Discovery's David Zaslav & AT&T's John Stankey
According to multiple reports, Discovery and AT&T cleared a significant regulatory hurdle on Wednesday that put the two companies on a glide path to close a deal to combine Discovery and WarnerMedia in the next two or three months. The governmental regulatory waiting periods expired, satisfying the merger plan's closing condition initially announced on May 17, 2021. All that stands in the way of the Q2 merger is a Discovery shareholder vote, which should not be a problem.
The approval is a major hurdle dealmakers needed to clear ahead of the merger between the two media conglomerates, which is expected to be finalized later this spring. The $43 billion deal, which was announced last May, notched unconditional antitrust clearance from the European Commission late last year, Reuters reported. The merger “satisfied the closing condition” as part of an antitrust review by the Department of Justice, Discovery said in a regulatory filing with the Securities and Exchange Commission. The Hart-Scott-Rodino Antitrust Improvements Act of 1976 requires companies to report large transactions to the Federal Trade Commission and the DOJ antitrust division for antitrust review.
The deal now heads to Discovery's shareholders for approval, which is expected given public statements of support from major financial backers like John Malone. Discovery will have a shareholder vote in the coming weeks, which is widely expected to pass, and will have to begin raising more than $30 billion in debt for the deal. The Discovery chief executive, David Zaslav, will take over the combined company when the merger is complete, potentially as soon as April. In the meantime, both companies are still moving independently of one another. Discovery, the owner of Eurosport, is in advanced negotiations to expand its sports business in Britain.
The announcement on Wednesday also means that Discovery and WarnerMedia executives should be able to engage more deeply with one another and conduct more intimate business reviews, which they could not do before clearing the regulatory review. When closed, the deal will create one of the biggest media companies in the country, combining the assets of HBO, Warner Bros. television and film studios and the sports-heavy TNT and TBS networks with Discovery’s enormous library of nonfiction programming, which includes Oprah Winfrey’s OWN, HGTV, the Food Network, and Animal Planet. When the merger was announced by AT&T last May, the full valuation of the combined company was estimated at $130 billion.

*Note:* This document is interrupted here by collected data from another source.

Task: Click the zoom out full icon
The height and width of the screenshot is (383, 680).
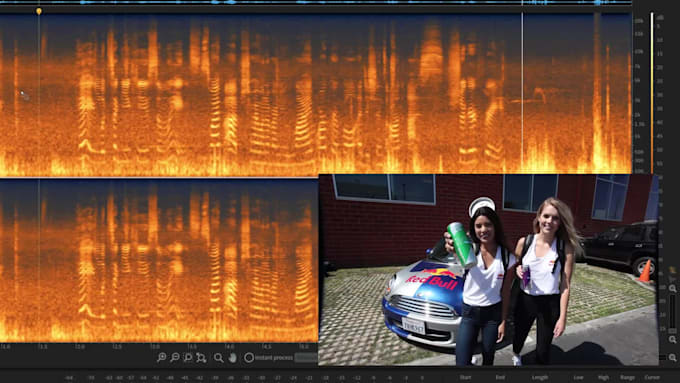Action: click(x=201, y=358)
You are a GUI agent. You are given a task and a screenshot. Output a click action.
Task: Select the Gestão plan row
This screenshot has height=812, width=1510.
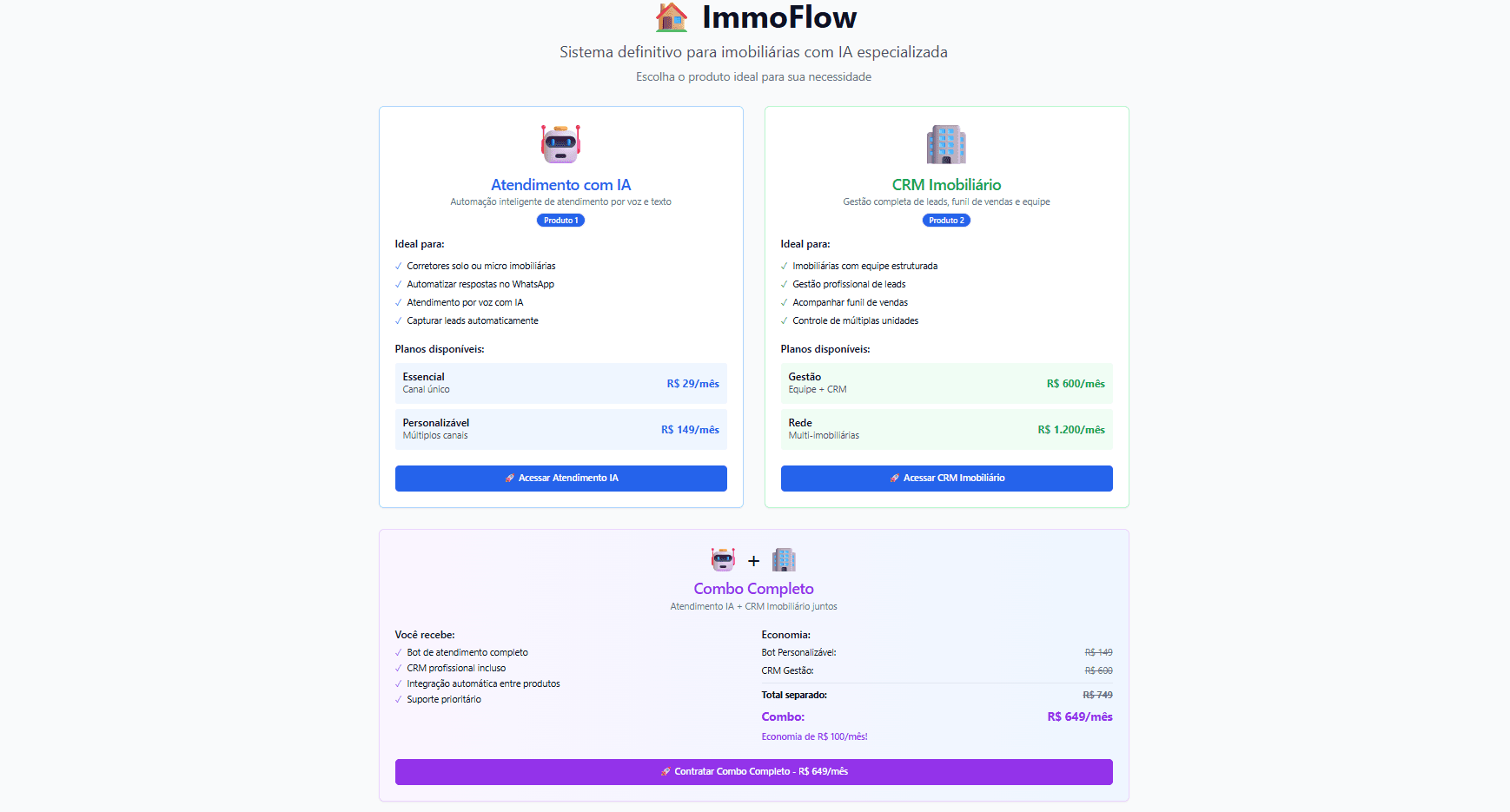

AT&T faced intense government scrutiny when it purchased Time Warner in October 2016. That deal was fiercely contested by the Donald Trump-era Justice Department, which sued to block the deal and left it in limbo for 20 months before finally closing in June 2018. There were legitimate antitrust concerns about the deal from some corners, but critics charged that the lawsuit was political and ultimately motivated by Trump's disdain for CNN. AT&T eventually prevailed in court, but the government's objections severely delayed the deal. By comparison, Discovery and AT&T announced their plans to merge assets nine months ago.